I refer to the article about the cost of the innovative scheme for elections to health boards: a cost which experience would suggest was unwarranted given the low turnout ("Every vote cast in health board elections cost £12", The Herald, February 6).
I would further suggest the experiment was no improvement on the current system for appointing non-executive board members; indeed, quite the reverse. A local election system could result in appointing members with strong political affiliations or activists promoting a single issue whereas a board member requires to take a broader unbiased view.
The present system does, I believe, produce such persons. Potential board members must apply to a public advertisement and thereafter be subjected to a rigorous assessment and interview process within which any political affiliations must be declared. The Health Secretary retains the final decision on appointments. This process should insure the most appropriate people are appointed.

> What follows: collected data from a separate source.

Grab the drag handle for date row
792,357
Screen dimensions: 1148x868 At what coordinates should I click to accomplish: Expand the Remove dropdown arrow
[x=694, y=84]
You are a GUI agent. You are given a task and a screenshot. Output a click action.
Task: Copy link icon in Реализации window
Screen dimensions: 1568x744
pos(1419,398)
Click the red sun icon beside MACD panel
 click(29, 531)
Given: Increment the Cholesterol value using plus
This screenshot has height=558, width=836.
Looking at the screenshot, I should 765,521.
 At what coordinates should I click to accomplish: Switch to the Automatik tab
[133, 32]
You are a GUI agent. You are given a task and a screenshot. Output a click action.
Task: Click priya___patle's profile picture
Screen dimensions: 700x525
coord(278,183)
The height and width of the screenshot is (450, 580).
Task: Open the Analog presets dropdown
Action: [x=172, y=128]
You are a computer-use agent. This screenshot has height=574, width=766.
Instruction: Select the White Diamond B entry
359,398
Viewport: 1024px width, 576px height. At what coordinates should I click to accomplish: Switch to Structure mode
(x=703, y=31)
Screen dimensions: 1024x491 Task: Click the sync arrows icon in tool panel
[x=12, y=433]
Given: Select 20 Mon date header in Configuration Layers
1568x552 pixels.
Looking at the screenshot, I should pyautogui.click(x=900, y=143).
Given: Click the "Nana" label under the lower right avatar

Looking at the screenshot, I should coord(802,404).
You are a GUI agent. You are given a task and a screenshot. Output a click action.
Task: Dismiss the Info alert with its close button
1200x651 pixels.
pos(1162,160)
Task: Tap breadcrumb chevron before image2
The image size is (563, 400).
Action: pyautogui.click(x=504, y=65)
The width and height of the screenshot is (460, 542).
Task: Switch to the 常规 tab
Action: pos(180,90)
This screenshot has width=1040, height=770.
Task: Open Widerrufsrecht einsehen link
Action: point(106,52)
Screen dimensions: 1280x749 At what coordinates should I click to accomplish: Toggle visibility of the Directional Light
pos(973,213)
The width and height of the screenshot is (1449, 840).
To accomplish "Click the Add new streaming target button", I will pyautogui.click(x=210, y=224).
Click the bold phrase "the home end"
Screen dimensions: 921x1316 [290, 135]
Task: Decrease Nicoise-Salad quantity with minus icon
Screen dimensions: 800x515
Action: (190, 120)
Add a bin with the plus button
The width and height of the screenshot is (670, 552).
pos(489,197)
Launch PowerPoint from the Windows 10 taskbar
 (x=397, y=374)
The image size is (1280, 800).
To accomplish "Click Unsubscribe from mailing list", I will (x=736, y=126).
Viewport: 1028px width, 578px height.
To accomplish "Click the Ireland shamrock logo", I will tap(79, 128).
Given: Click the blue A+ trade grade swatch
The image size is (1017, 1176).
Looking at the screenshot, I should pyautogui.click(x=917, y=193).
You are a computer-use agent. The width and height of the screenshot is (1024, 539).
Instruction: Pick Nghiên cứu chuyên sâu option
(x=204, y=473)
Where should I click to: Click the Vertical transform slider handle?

I endorse the views expressed by the deputy chairman of the BMA that it is much more important to invest in front line services than in elections to health boards. To spend an estimated £12 million on what seems to have been a flawed, if well intentioned, initiative at the expense of patient care would, in my opinion, be most inappropriate.
I was also concerned about the views apparently expressed by some elected board members that they merely rubber stamped decisions made by executive members. It is the primary function of non-executive board members to question and constructively challenge recommendations from professional staff and monitor their activities. This is a vitally important role for non-executive members in any setting and when I was chairman of an NHS board this was clearly understood and practised.
The board was composed of very able non-executive members from a wide variety of backgrounds recruited by the public process I have described. If it isn't broken don't fix it.